-- DOCUMENT TEXT --

Purdue University’s Department of Building Construction Management is a highly regarded segment of the university. The disaster restoration specialization was conceptualized in response to the growing need for filling future management positions; the first courses were offered in the spring semester of 2009.
Dr. Randy R. Rapp, Associate Professor of Disaster Restoration and Reconstruction, recently spoke with R&R on the current state of the DRR concentration.
Restoration & Remediation:For the uninitiated, what is the Disaster Restoration and Reconstruction Management concentration at Purdue University?
Dr. Randy Rapp:It’s an optional, progressive three-course concentration in the Building Construction Management bachelor’s degree program. The concentration both educates for the long term and trains students for application upon graduation. There is an introductory course, a project management course, and a research course. They comprise 8 semester-hours: 120 contact hours with a good deal of reading and other management and technical homework, examinations, and written and oral presentation requirements.
What the students learn and the skills they can apply should be understood in the context of the Building Construction Management degree and Purdue University experience.
R&R: What should someone focusing on the DRR concentration expect to get out of it? Give us your best ‘recruiting speech.’
Dr. Rapp: “Those of you with a keen sense of service to disaster victims in their hour of need; with a spirit of technical innovation and managerial initiative; with sincere concern to reduce harm to the environment; with a chance to experience new and different projects every day; and who want to make a good living that is not influenced quite as much by the broad economy as conventional work, should look hard at a career in disaster restoration and reconstruction management.”

-- GIVEN INSTRUCTION 1 --
Edit the stretch of the Purdue interview text from "Dr. Randy R." through "oral presentation requirements.", replacing "semester-hours" with "credit hours".

-- RECORDS FOR THIS EXERCISE --

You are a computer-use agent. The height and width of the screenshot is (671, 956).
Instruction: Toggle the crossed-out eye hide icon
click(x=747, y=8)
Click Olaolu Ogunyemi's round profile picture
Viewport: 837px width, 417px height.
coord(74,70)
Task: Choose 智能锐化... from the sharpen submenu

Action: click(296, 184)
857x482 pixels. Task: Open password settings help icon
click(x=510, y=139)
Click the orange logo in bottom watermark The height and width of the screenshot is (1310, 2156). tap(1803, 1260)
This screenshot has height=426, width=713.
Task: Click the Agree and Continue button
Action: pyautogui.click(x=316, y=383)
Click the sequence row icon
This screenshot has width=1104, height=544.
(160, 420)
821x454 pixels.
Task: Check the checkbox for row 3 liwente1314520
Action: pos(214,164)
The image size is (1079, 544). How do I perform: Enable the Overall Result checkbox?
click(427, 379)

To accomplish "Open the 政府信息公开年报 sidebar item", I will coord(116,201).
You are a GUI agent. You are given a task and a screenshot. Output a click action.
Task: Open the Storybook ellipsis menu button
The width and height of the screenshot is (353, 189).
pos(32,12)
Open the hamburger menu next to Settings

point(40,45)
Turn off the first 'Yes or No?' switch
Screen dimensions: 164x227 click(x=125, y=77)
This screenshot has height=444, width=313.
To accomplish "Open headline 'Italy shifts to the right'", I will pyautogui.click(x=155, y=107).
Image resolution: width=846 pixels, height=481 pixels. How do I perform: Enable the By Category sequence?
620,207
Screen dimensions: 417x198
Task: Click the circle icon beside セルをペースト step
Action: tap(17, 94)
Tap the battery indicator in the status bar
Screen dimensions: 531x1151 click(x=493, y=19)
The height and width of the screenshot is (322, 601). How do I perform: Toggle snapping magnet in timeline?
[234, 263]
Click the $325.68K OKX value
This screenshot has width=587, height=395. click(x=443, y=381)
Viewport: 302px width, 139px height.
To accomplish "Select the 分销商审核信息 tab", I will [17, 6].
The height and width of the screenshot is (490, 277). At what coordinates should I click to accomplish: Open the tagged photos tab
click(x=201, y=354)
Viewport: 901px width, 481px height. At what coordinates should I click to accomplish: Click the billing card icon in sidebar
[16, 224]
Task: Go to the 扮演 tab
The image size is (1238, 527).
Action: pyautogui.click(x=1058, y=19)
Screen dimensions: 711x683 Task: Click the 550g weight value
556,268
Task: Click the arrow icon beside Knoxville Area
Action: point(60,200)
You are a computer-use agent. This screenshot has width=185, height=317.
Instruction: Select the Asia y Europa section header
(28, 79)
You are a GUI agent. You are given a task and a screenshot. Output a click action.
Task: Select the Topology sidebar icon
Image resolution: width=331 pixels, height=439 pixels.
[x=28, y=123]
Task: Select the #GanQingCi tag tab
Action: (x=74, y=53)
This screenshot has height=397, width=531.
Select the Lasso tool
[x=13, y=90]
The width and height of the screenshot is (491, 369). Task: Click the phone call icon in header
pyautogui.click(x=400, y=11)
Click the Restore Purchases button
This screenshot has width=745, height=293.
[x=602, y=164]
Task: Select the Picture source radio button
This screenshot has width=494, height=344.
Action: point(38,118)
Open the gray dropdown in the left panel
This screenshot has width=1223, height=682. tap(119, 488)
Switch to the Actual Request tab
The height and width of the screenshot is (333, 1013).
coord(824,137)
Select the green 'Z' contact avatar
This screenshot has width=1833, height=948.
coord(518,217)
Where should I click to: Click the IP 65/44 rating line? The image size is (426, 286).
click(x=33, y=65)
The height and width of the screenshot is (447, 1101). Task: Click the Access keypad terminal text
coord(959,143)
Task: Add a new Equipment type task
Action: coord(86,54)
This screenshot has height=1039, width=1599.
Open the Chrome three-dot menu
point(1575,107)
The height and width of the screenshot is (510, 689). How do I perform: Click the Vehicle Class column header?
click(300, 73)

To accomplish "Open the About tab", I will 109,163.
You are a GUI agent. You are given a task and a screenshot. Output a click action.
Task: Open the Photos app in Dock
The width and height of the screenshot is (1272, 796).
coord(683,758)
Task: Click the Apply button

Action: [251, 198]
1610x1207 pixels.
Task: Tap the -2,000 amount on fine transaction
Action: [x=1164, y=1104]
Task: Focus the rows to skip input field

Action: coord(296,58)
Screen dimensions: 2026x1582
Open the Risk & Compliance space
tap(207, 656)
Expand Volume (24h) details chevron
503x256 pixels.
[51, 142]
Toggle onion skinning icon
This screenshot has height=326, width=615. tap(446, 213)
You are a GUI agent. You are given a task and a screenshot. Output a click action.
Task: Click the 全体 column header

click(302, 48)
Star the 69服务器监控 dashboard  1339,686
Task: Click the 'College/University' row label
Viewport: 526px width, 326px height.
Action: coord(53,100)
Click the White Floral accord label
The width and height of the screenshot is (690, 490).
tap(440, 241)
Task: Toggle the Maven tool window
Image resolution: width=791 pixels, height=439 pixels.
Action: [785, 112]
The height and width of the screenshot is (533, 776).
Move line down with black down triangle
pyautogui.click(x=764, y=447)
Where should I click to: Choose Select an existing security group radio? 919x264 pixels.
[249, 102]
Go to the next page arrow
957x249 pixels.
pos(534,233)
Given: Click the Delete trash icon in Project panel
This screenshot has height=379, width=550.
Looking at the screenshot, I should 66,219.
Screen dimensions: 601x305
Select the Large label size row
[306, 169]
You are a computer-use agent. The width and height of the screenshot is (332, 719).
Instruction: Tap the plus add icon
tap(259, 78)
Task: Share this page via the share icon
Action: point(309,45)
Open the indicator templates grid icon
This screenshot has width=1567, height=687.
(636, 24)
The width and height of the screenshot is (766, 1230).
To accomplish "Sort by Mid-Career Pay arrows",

-- GIVEN INSTRUCTION 2 --
Render the stretch of the rows from the first one through the line containing "coord(74,70)" as a Markdown table with the columns Num and Content, numbering each line and skipping blank lines.

-- EXERCISE SOLUTION 1 --
Dr. Randy R. Rapp, Associate Professor of Disaster Restoration and Reconstruction, recently spoke with R&R on the current state of the DRR concentration.
Restoration & Remediation:For the uninitiated, what is the Disaster Restoration and Reconstruction Management concentration at Purdue University?
Dr. Randy Rapp:It’s an optional, progressive three-course concentration in the Building Construction Management bachelor’s degree program. The concentration both educates for the long term and trains students for application upon graduation. There is an introductory course, a project management course, and a research course. They comprise 8 credit hours: 120 contact hours with a good deal of reading and other management and technical homework, examinations, and written and oral presentation requirements.

-- EXERCISE SOLUTION 2 --
| Num | Content |
|---|---|
| 1 | You are a computer-use agent. The height and width of the screenshot is (671, 956). |
| 2 | Instruction: Toggle the crossed-out eye hide icon |
| 3 | click(x=747, y=8) |
| 4 | Click Olaolu Ogunyemi's round profile picture |
| 5 | Viewport: 837px width, 417px height. |
| 6 | coord(74,70) |